» Objectif 1: Recopiez à l'identique, dans les enregistrements, le passage qui va de la ligne contenant « The width and height of the screenshot is (819, 1456). » jusqu'à la ligne contenant « (730, 1312). », ces deux lignes comprises, et rien d'autre.

U2, le retour ...
Après une décennie (très) bien commencée
(« Achtung baby »), qui avait viré à la déception
(« Zooropa »), avant de sombrer dans le ridicule (« Pop »),
les U2 dont hormis les fans (quelques millions around the world tout de même),
plus personne de sensé n’attendait quoi que soit, et surtout quelque chose de
bon, se pointent pour inaugurer le nouveau siècle avec un disque, comment dire,
très bon …
Parce qu’à force de les voir donner dans le Barnum
scénique, d’expérimenter malheureusement techno et electro, d’être obligé de
supporter le nobelisable Bono et ses marottes de chef d’Etat, de voir les
quatre prendre le melon et se ringardiser grave, on avait oublié un certain
nombre de choses, essentielles dès lors qu’il s’agit de musique en général, et
de U2 en particulier.
Un, les U2 sont un groupe, un vrai. Des potes depuis
toujours, et qui malgré les trillions de dollars amassés, sont ensemble depuis
le début, et n’ont pas besoin d’une armée d’avocats pour communiquer entre eux
(pourquoi vous toussez, Mick et Keith ?)
Deux, les U2 en ont fait la démonstration depuis le
début des 80’s, ils sont capables d’écrire de bonnes chansons, dont la qualité
ne doit rien au hasard ou à l’accident heureux.
Trois, Bono est un sacré putain de bon chanteur,
l’Edge est un guitariste instantanément reconnaissable (et ils sont pas
nombreux dans ce cas, les joueurs de six-cordes originaux), Mullen et Clayton
savent tenir les fondations musicales du groupe.

Enregistrements issus d'un jeu de données
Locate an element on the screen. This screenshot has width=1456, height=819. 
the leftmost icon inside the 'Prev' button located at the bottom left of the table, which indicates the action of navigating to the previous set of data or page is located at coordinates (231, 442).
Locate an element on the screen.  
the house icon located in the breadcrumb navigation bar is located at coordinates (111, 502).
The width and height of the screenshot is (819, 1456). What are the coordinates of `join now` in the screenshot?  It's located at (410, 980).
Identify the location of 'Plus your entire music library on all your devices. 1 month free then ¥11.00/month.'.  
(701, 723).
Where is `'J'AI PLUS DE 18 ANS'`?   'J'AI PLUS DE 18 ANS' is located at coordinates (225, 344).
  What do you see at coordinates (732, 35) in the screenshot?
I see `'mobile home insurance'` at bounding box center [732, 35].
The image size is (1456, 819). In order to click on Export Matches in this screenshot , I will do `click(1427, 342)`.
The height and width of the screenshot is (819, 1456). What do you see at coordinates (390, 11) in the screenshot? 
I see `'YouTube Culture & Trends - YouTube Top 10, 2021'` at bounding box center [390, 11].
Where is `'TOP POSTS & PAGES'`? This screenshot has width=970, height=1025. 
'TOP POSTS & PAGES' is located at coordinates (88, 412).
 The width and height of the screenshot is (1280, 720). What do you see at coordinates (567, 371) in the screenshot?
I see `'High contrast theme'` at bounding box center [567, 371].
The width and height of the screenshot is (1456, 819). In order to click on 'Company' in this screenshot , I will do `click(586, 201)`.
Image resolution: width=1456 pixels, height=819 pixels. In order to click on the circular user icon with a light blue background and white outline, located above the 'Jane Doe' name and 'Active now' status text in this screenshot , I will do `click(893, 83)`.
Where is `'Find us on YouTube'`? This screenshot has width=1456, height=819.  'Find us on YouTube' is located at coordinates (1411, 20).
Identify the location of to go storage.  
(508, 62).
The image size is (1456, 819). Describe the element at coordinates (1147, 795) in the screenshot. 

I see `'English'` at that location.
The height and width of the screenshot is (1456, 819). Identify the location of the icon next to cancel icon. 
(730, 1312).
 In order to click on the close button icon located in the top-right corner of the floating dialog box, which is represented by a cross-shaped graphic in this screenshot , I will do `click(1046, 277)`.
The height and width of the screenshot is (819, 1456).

» Objectif 2: Reproduisez fidèlement le passage de l'article sur U2 qui va de « Un, les U2 sont » jusqu'à « musicales du groupe. ».

» Résultat attendu 1:
The width and height of the screenshot is (819, 1456). What are the coordinates of `join now` in the screenshot?  It's located at (410, 980).
Identify the location of 'Plus your entire music library on all your devices. 1 month free then ¥11.00/month.'.  
(701, 723).
Where is `'J'AI PLUS DE 18 ANS'`?   'J'AI PLUS DE 18 ANS' is located at coordinates (225, 344).
  What do you see at coordinates (732, 35) in the screenshot?
I see `'mobile home insurance'` at bounding box center [732, 35].
The image size is (1456, 819). In order to click on Export Matches in this screenshot , I will do `click(1427, 342)`.
The height and width of the screenshot is (819, 1456). What do you see at coordinates (390, 11) in the screenshot? 
I see `'YouTube Culture & Trends - YouTube Top 10, 2021'` at bounding box center [390, 11].
Where is `'TOP POSTS & PAGES'`? This screenshot has width=970, height=1025. 
'TOP POSTS & PAGES' is located at coordinates (88, 412).
 The width and height of the screenshot is (1280, 720). What do you see at coordinates (567, 371) in the screenshot?
I see `'High contrast theme'` at bounding box center [567, 371].
The width and height of the screenshot is (1456, 819). In order to click on 'Company' in this screenshot , I will do `click(586, 201)`.
Image resolution: width=1456 pixels, height=819 pixels. In order to click on the circular user icon with a light blue background and white outline, located above the 'Jane Doe' name and 'Active now' status text in this screenshot , I will do `click(893, 83)`.
Where is `'Find us on YouTube'`? This screenshot has width=1456, height=819.  'Find us on YouTube' is located at coordinates (1411, 20).
Identify the location of to go storage.  
(508, 62).
The image size is (1456, 819). Describe the element at coordinates (1147, 795) in the screenshot. 

I see `'English'` at that location.
The height and width of the screenshot is (1456, 819). Identify the location of the icon next to cancel icon. 
(730, 1312).

» Résultat attendu 2:
Un, les U2 sont un groupe, un vrai. Des potes depuis
toujours, et qui malgré les trillions de dollars amassés, sont ensemble depuis
le début, et n’ont pas besoin d’une armée d’avocats pour communiquer entre eux
(pourquoi vous toussez, Mick et Keith ?)
Deux, les U2 en ont fait la démonstration depuis le
début des 80’s, ils sont capables d’écrire de bonnes chansons, dont la qualité
ne doit rien au hasard ou à l’accident heureux.
Trois, Bono est un sacré putain de bon chanteur,
l’Edge est un guitariste instantanément reconnaissable (et ils sont pas
nombreux dans ce cas, les joueurs de six-cordes originaux), Mullen et Clayton
savent tenir les fondations musicales du groupe.